(Input material)

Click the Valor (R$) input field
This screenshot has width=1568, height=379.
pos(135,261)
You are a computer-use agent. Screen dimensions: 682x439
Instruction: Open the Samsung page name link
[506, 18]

(Assigned task)
Please repeat the material above, word for word and in full.

(Answer)
Click the Valor (R$) input field
This screenshot has width=1568, height=379.
pos(135,261)
You are a computer-use agent. Screen dimensions: 682x439
Instruction: Open the Samsung page name link
[506, 18]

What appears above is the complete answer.